(44) Effect of stereotactic radiosurgery on non-small cell lung cancer brain metastasis: continued correlative radiobiologic analysis of DNA and RNA genomic profiles from phase-II clinical trial NCT03398694
Background: Stereotactic radiosurgery (SRS) is an increasingly common modality used with or without surgery for the treatment of brain metastases (BM). However, the effects of SRS on tumors in vivois unknown.
Methods: Patients were treated with SRS prior to surgery as per clinical trial NCT03398694. Resected tumor was divided into two groups: ‘center’ and ‘periphery’ with respect to SRS treatment. Tissue were analyzed by DNA and RNA sequencing and compared between the two and to non-radiated tumor.
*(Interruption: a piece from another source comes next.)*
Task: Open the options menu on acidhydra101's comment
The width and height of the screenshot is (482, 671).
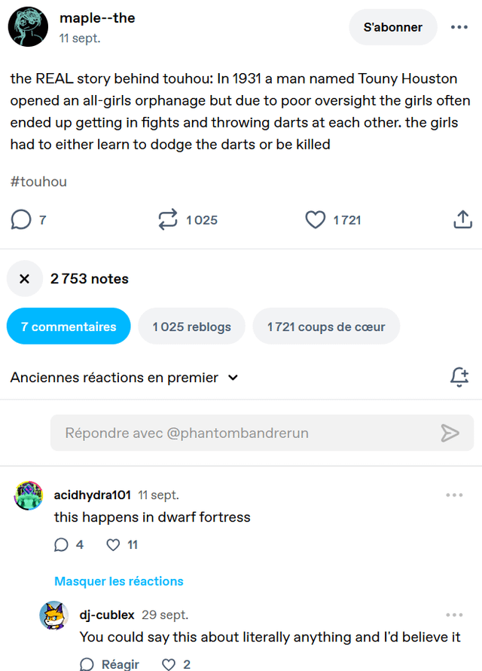Action: pyautogui.click(x=454, y=495)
Results: DNA analysis showed at the individual level, matched comparison of SRS samples from the center or periphery of the same tumor had mutational burden differences. RNA analysis revealed no differentially expressed genes between center and periphery, but there were 62 and 192 differentially expressed genes between the center or periphery and non-radiated control, respectively. At an individual level, matched center and periphery tumor had an average of 16641 differentially expressed genes. Comparing total number of up- and downregulated genes with SNP and Indel mutations of matched patient samples, in patients with higher mutational burdens in peripheral tumors as compared to center there was a higher number of upregulated genes. Reciprocally, when mutation burden was higher in center tumor, total number of genes that were either up- or downregulated were about the same. Pooled analysis revealed significant downregulation of oncogenes, such as TP63 and RECQL4, in the SRS group. DO enrichment analysis also revealed pathways related to NSCLC and lung carcinoma significantly altered in radiation cohort.
Conclusion: In summary, this study demonstrates that SRS alters the molecular and genomic profile of NSCLC BM. It results in downregulation of oncogenes and pathways related to lung cancer. Additionally, by sampling the tumor at the center and periphery, there are differential effects of the dose gradient on the cellular and molecular response to ionizing radiation.